Der Liberalismus-Konservativismus-Diskurs der Amerikaner ist in meinen Augen weniger eine Spielerei als eine notwendige Folge des US-Wahlrechts, das extrem viel Mehrheits- und vergleichsweise extrem wenig Verhandlungsentscheidungen nach sich zieht.
Der Beobachtung, dass eine zeithistorische Monographie über das BVerfG überüberfällig wäre, kann ich gar nicht laut genug applaudieren.
Hitparade der wichtigsten BVerfG-Entscheidungen: Können wir gerne mal machen. Müssten wir uns zuerst auf die Kriterien einigen: Bedeutend wofür? Die Nassauskiesungs-Entscheidung war für das Staatshaftungsrecht wegweisend, aber verfassungspolitisch nicht so spannend. Die Schleyer-Entscheidung war einer der dramatischsten Momente in der bundesdeutschen Verfassungsgeschichte, aber die Rehtsdogmatik hat sie nicht weiter bereichert.
Wir könnten auch mehrere Kategorien aufstellen: Grundrechte, Staatsorganisation…
Oder noch eine andere Idee – total subjektiv, aber gerade deshalb für ein solches Spiel geeignet: Die fünf Entscheidungen, die wir am meisten bewundern. Und die fünf, die wir am wenigsten mögen. Das wäre doch was, oder?

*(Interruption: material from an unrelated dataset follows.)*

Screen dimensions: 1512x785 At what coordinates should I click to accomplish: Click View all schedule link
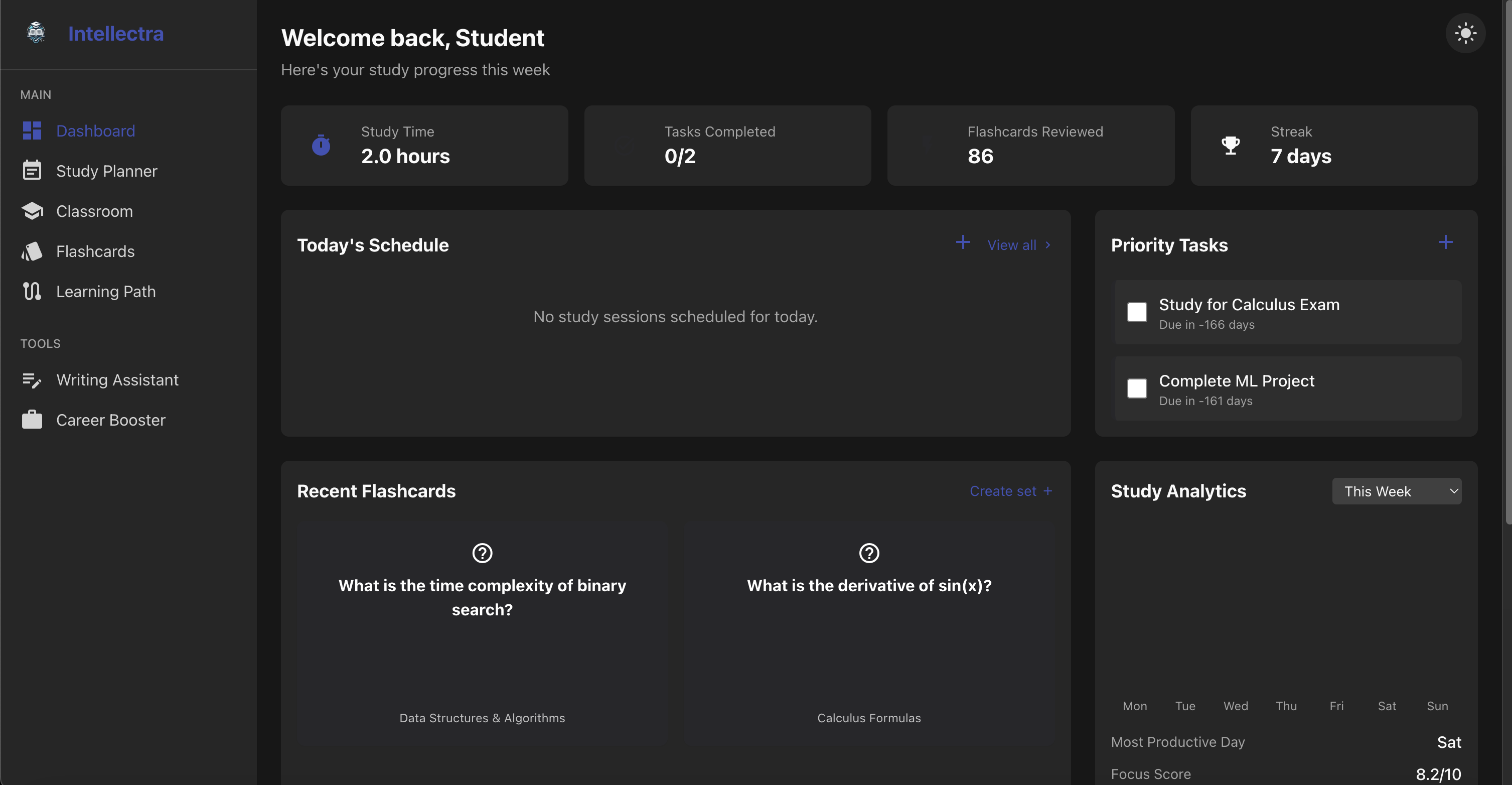coord(1012,245)
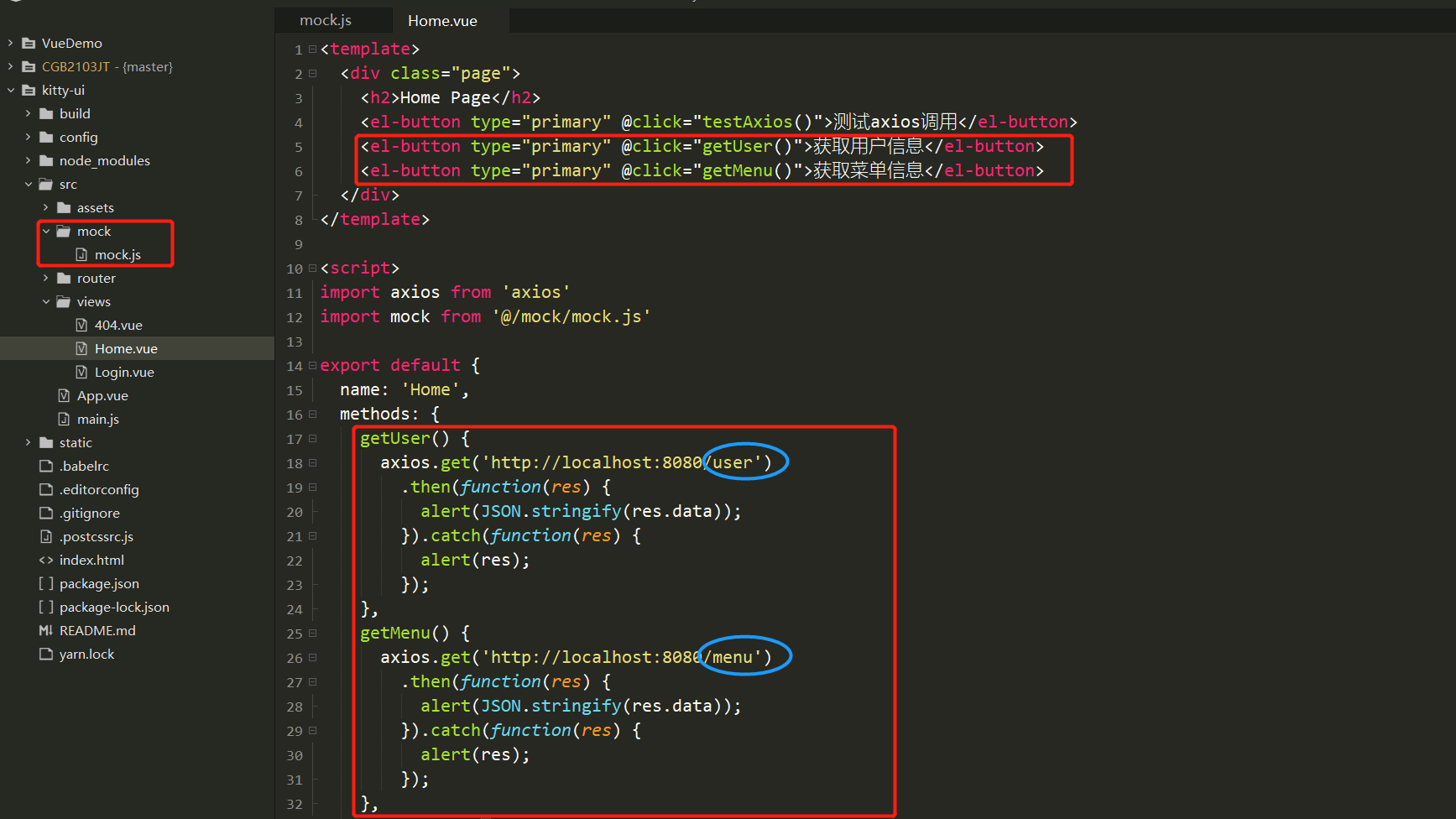The width and height of the screenshot is (1456, 819).
Task: Open the Login.vue file
Action: tap(126, 372)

Nun ja, vielleicht rührt meine Skepsis gegenüber Visualisierungen daher, dass ich schon manchen Unsinn in diesem Bereich von Kollegen der Sozialwissenschaften gesehen habe. Das fängt bei einfachen Matrizen an und geht über komplexe Schaubilder bis hin zu Bewegt-Bildern, die aber mehr verunklaren als dass sie Dinge veranschaulichen. Die Gefahr in der Visualisierung liegt auch in ungewollten “Nebeneffekten”: Wer kennt nicht die graphischen Darstellungen aus den eigenen Schulbüchern, die etwa ein Regierungssystem veranschaulichen sollten und letztlich – die Bürger sind meistens unten; politische Willensbildung findet nur über Wahlen statt – falsche oder mindestens verzerrte Botschaften übermittelten.

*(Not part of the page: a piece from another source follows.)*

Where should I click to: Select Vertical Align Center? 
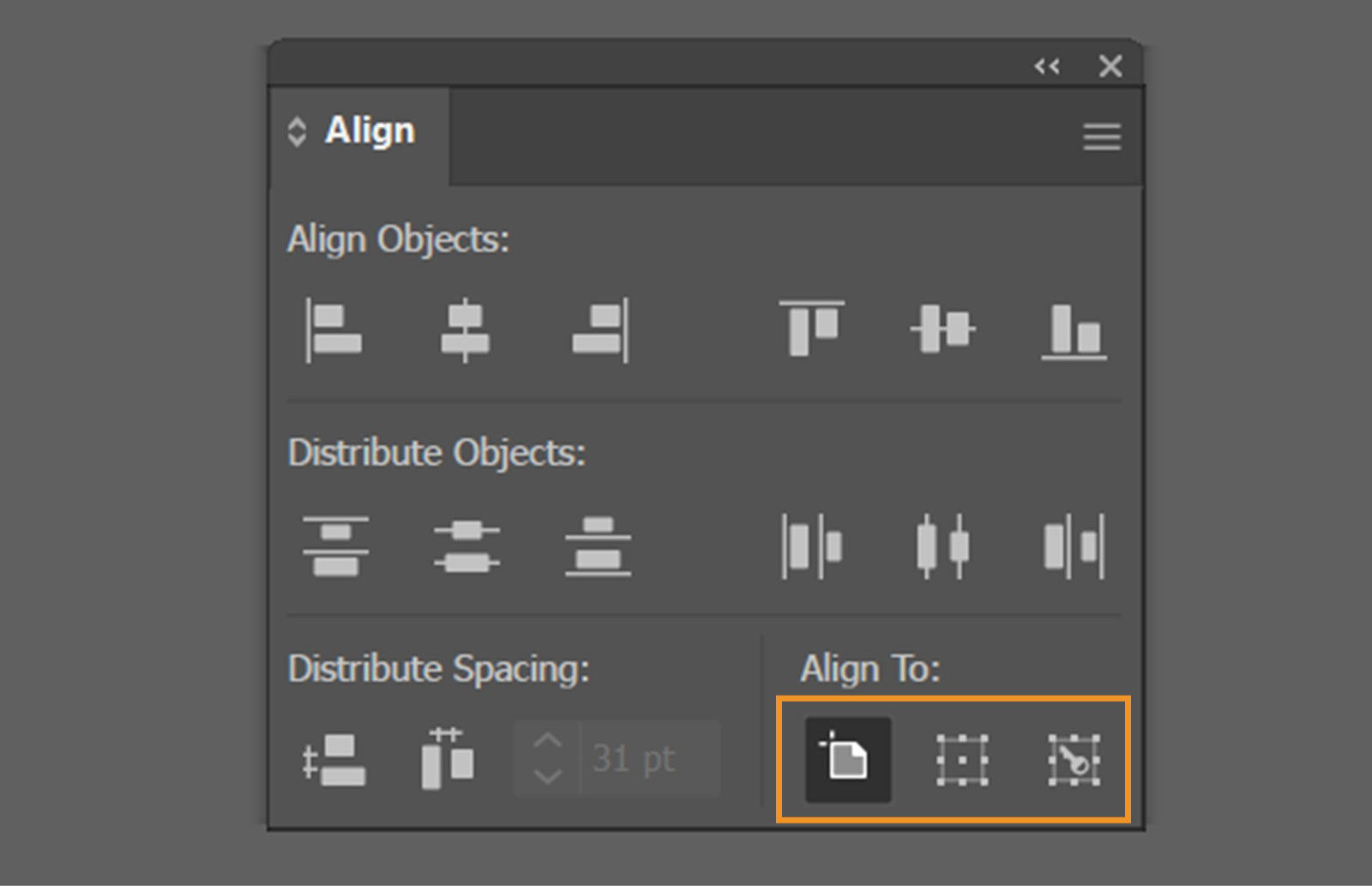(x=942, y=330)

Vielleicht rührt meine Skepsis auch aus meinem Vorleben als studierter Mathematiker.
Nichtsdestotrotz: Das Spannendste an solchen Schaubildern ist für mich der Streit über sie. In meinem Studium der Alten Geschichte stellte mein Professor für römische Sozialgeschichte, Géza Alföldy, sein Schaubild über die Stände-Schichten-Struktur der römischen Gesellschaft vor. Er räumte Unvollkommenheiten bei seinem Modell ein; die Debatte über das Modell war allerdings außerordentlich erhellend – da ist mir vieles in Erinnerung geblieben.
Zur Hitparade der bedeutendsten Entscheidungen schreibe ich Ihnen mal direkt.
Eine öffentliche “Hitparade der bedeutendsten Entscheidungen” fände ich interessant, soweit dies für den Autor in Ordnung ist.